Exercise requirements: Would you print the records below word for word, without the pictures?

Pixel coordinate grounding data:
-.-.-

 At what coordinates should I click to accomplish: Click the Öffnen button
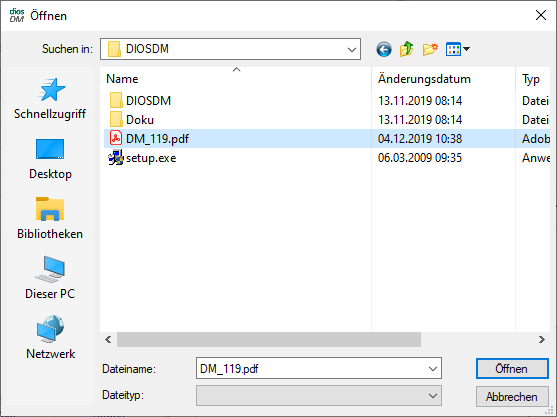click(x=512, y=369)
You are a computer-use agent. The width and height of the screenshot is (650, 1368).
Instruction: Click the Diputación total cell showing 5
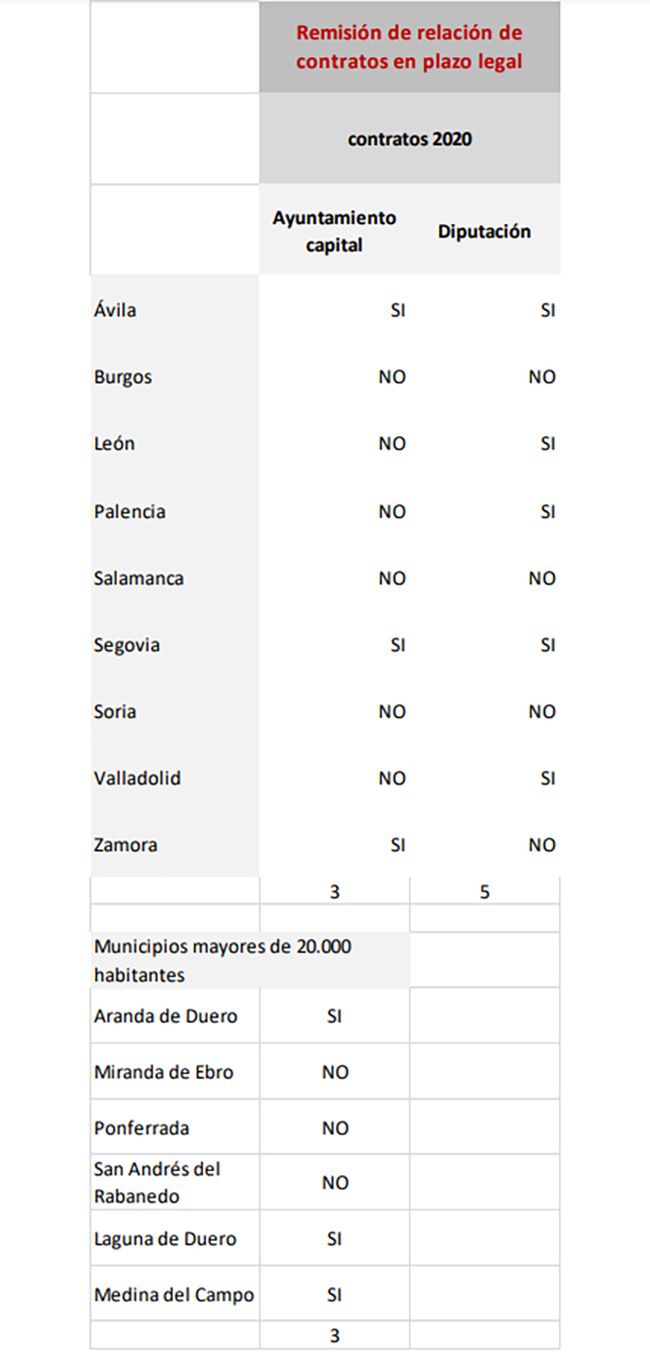tap(485, 891)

-.-.-

Exercise response:
 At what coordinates should I click to accomplish: Click the Öffnen button
click(x=512, y=369)
You are a computer-use agent. The width and height of the screenshot is (650, 1368).
Instruction: Click the Diputación total cell showing 5
tap(485, 891)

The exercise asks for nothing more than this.